### 文章节选
MySQL LF_HASH

MySQL 中有很多实现非常好的数据结构，本文要介绍的 LF_HASH 就是其中一个。

要解决的问题

LF_HASH 主要解决的是以下两个问题：

HASH 结构并发修改的问题，特别是查询、插入、删除并发操作时，如何保证当前查询到的元素不会被其它线程删除？
扩容问题，如何保证在数据元素增多时，有效的进行扩容，减少数据的移动工作？

第一个问题，解决办法是引入 pin 的概念，通过 pin 来记录正在被使用的数据元素，防止被其它线程删除（和 Hazard Pointer 的异同点？）

第二个问题，解决办法是先取 key 的 hash 值，然后对 hash 的二进制进行 reverse，将高位相同的元素放入同一个 bucket。扩容时，只需要在单个 bucket 内插入一个新的锚点，不需要进行任何的数据移动。

https://kernelmaker.github.io/MySQL_lf_allocator

https://baotiao.github.io/2019/09/15/mysql-lf_hash/

不解决的问题

LF_HASH 只保证 HASH 结构的线程安全，并不保证单个元素不被修改，单个数据元素还是要通过单独的 lock 来进行保护。

### 原始数据行
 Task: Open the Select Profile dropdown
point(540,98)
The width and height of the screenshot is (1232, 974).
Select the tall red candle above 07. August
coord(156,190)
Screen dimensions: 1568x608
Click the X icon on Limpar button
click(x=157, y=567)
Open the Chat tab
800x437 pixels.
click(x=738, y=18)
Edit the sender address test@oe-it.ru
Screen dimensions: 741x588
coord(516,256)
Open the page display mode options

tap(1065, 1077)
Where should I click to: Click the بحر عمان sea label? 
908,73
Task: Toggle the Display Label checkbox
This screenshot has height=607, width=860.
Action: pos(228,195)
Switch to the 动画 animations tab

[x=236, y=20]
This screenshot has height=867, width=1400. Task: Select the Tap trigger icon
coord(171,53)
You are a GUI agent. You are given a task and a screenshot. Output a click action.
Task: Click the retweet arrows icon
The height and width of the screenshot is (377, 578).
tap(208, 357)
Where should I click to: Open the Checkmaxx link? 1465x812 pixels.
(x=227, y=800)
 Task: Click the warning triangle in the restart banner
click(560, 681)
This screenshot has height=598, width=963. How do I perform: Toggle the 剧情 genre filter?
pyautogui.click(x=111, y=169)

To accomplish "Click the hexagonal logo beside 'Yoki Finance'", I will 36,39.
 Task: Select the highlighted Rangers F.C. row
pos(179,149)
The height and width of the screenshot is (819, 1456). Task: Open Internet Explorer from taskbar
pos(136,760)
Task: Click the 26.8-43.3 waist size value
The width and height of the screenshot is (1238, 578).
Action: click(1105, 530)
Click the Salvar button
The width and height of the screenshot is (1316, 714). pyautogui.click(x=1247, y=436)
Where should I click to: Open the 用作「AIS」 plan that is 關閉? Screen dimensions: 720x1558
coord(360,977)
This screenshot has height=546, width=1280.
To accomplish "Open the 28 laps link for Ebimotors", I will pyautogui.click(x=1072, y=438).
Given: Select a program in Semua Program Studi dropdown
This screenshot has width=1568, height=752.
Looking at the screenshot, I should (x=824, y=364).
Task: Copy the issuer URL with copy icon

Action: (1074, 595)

### 完成下列任务
#1 上面的数据行中有多少行含有字符串“should”？区分大小写，只回答数字。
#2 从 MySQL LF_HASH 那篇文章的末尾接着往下写。

### 各题答案
#1 4

#2
使用指南

LF_HASH 的使用和普通 HASH 稍有区别，主要包括以下几点：

初始化 LF_HASH

/*
  Initializes lf_hash, the arguments are compatible with hash_init

  @note element_size sets both the size of allocated memory block for
  lf_alloc and a size of memcpy'ed block size in lf_hash_insert. Typically
  they are the same, indeed. But LF_HASH::element_size can be decreased
  after lf_hash_init, and then lf_alloc will allocate larger block that
  lf_hash_insert will copy over. It is desireable if part of the element
  is expensive to initialize - for example if there is a mutex or
  DYNAMIC_ARRAY. In this case they should be initialize in the
  LF_ALLOCATOR::constructor, and lf_hash_insert should not overwrite them.
  See wt_init() for example.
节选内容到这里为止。